Objective: Copy out each of the entries below word for word, leaving out the pictures.

Material for the task:
_____

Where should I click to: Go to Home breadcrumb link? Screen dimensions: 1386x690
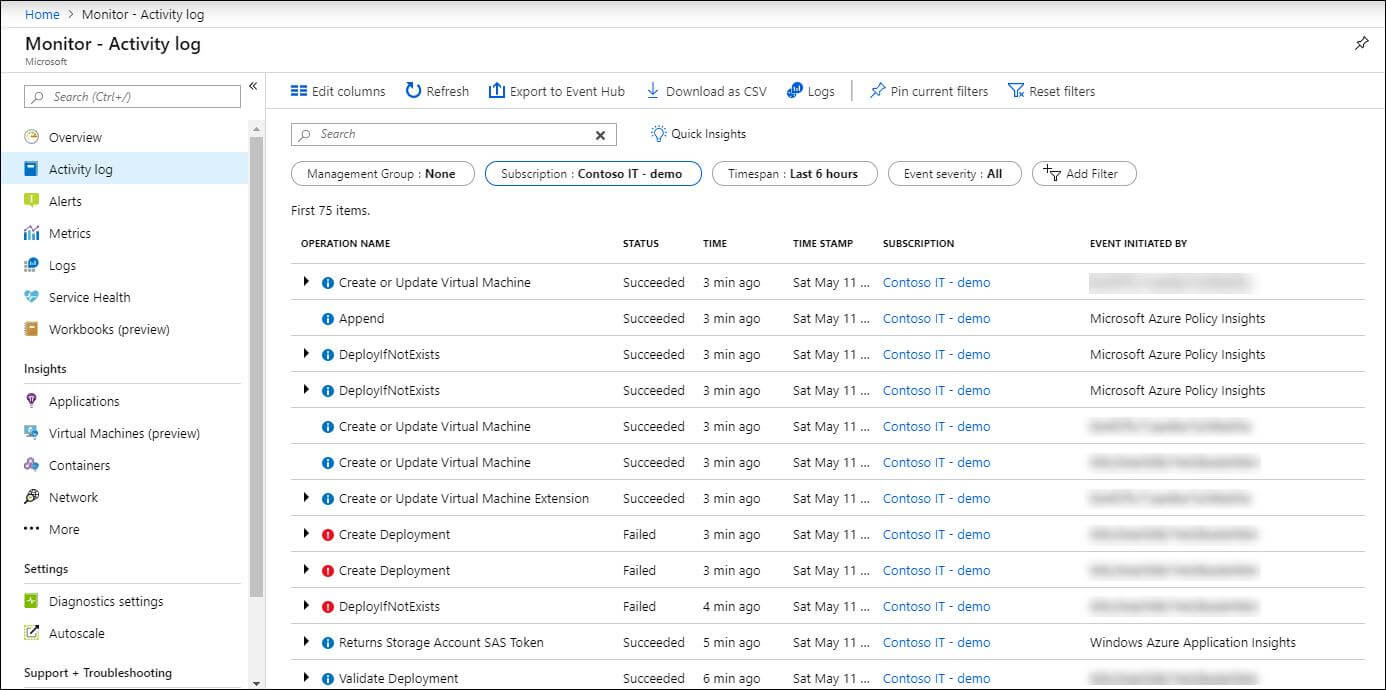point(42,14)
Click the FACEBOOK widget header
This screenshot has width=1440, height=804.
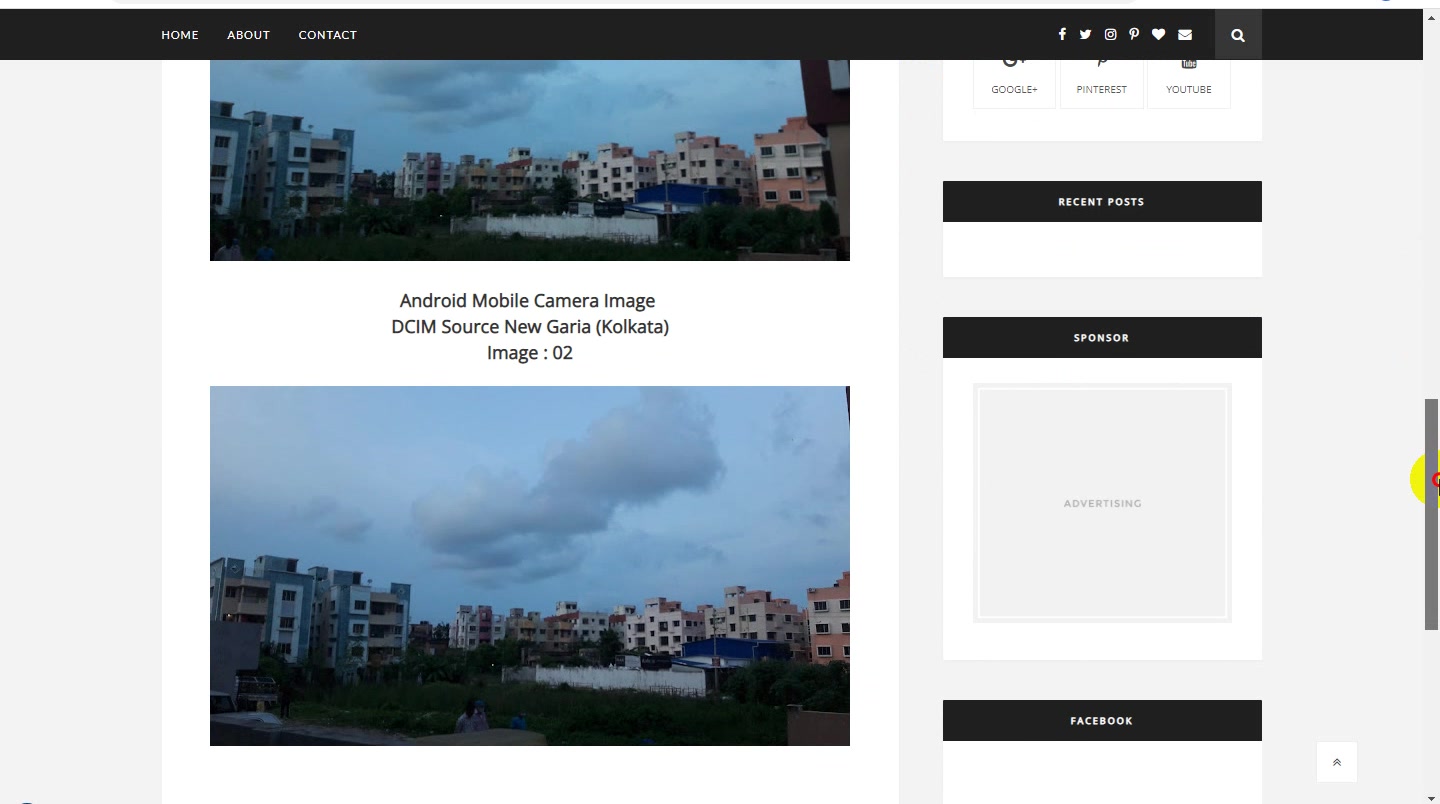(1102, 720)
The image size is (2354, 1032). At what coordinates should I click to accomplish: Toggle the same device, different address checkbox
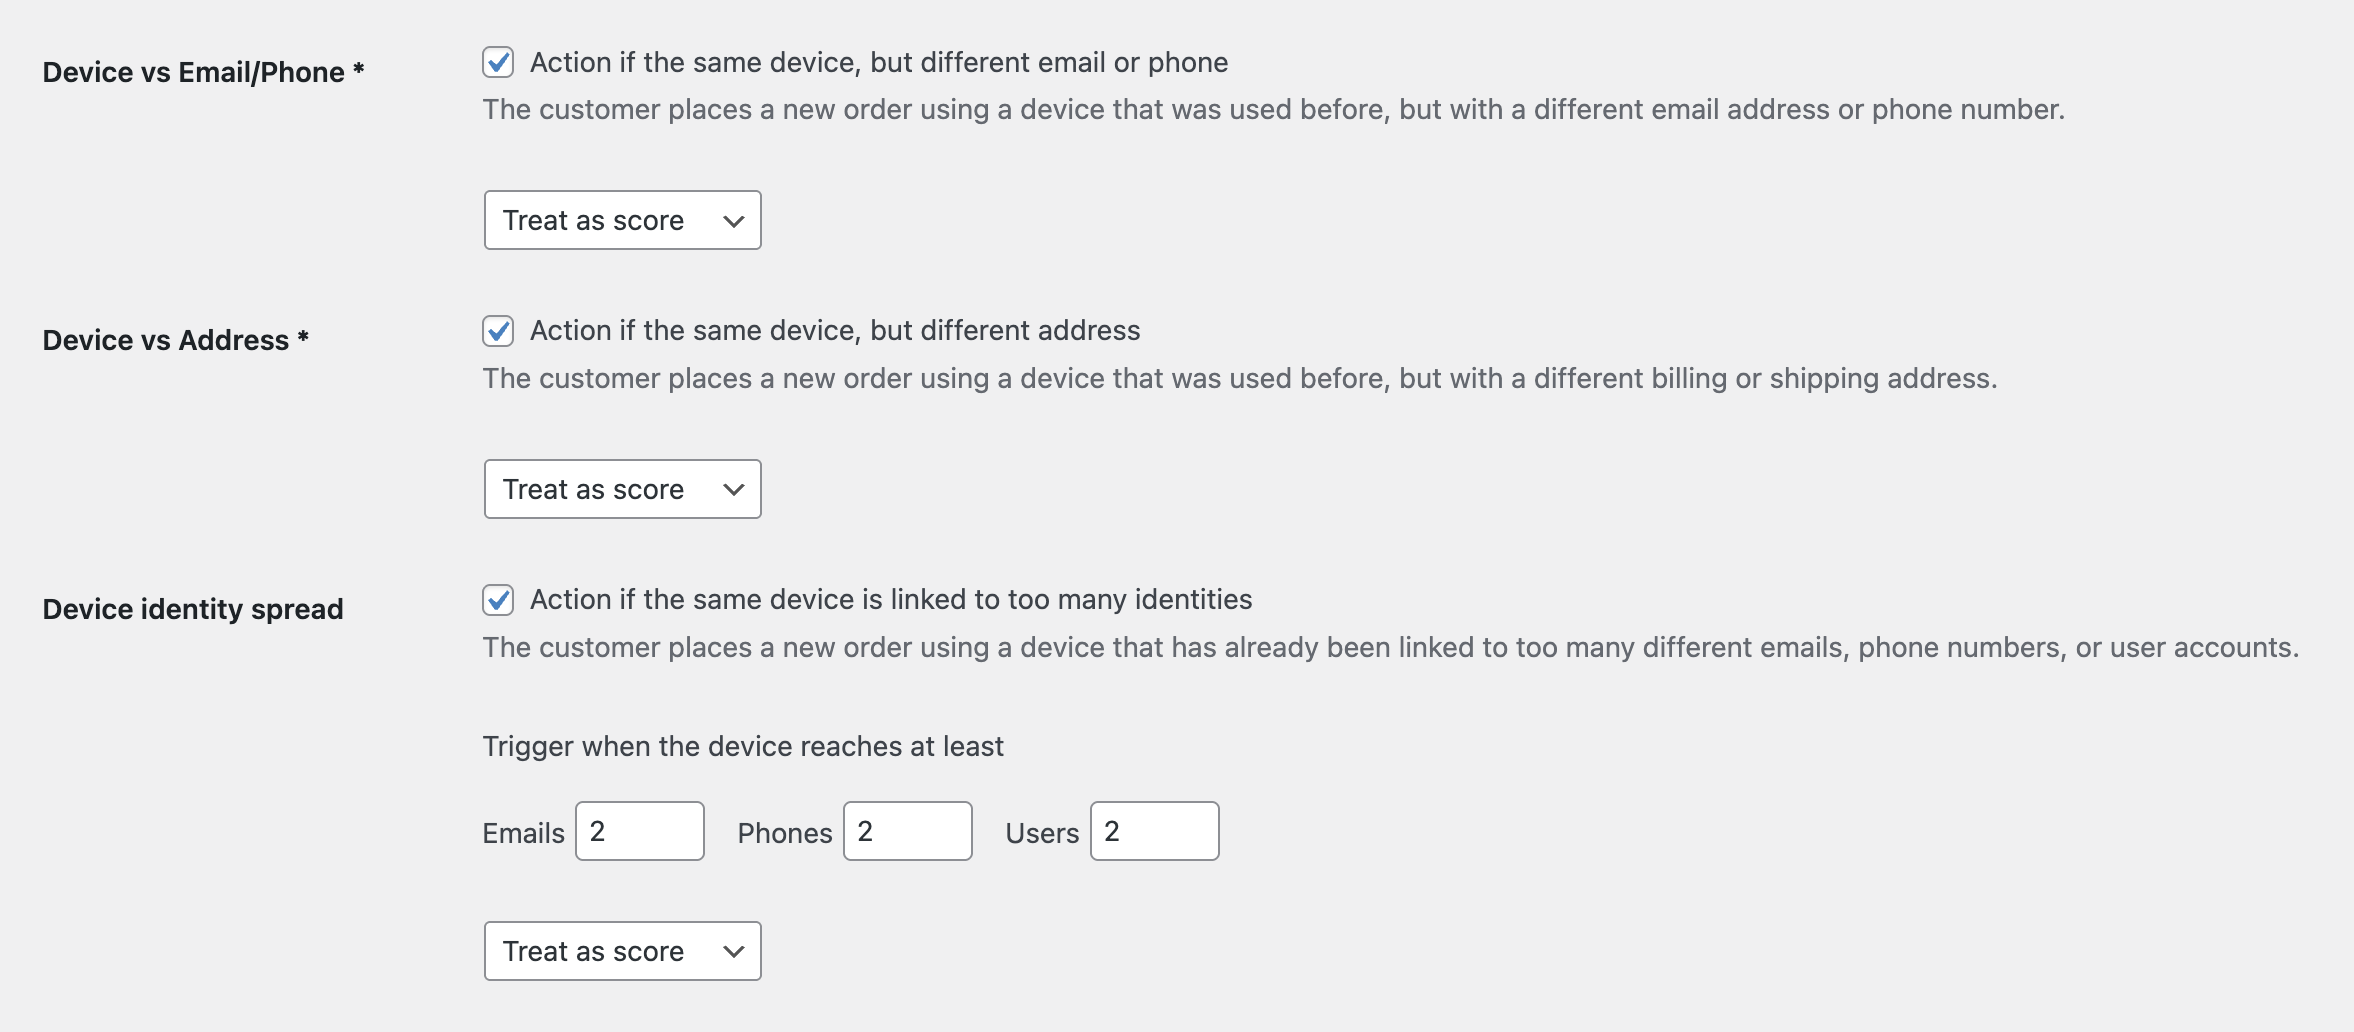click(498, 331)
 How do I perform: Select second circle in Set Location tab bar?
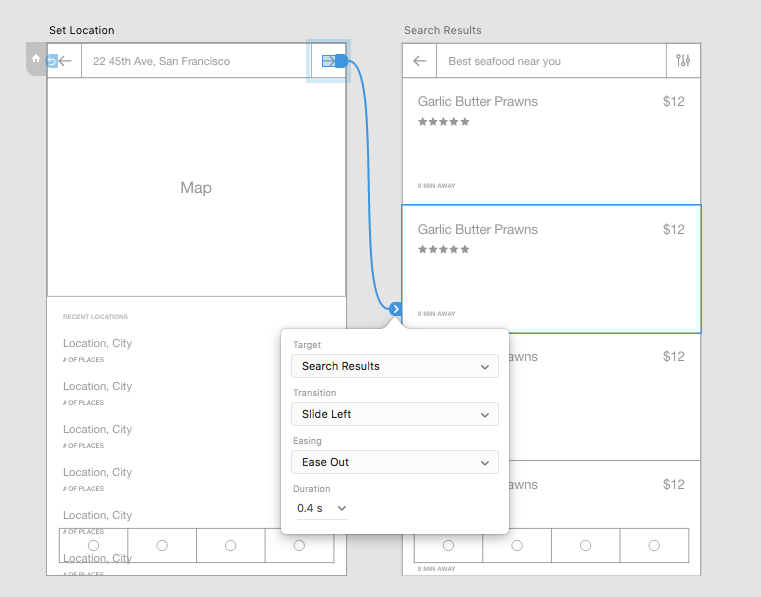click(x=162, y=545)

_____

The answer:
Where should I click to: Go to Home breadcrumb link? Screen dimensions: 1386x690
point(42,14)
Click the FACEBOOK widget header
This screenshot has width=1440, height=804.
(1102, 720)
The image size is (2354, 1032). At what coordinates should I click to accomplish: Toggle the same device, different address checkbox
click(498, 331)
 How do I perform: Select second circle in Set Location tab bar?
click(x=162, y=545)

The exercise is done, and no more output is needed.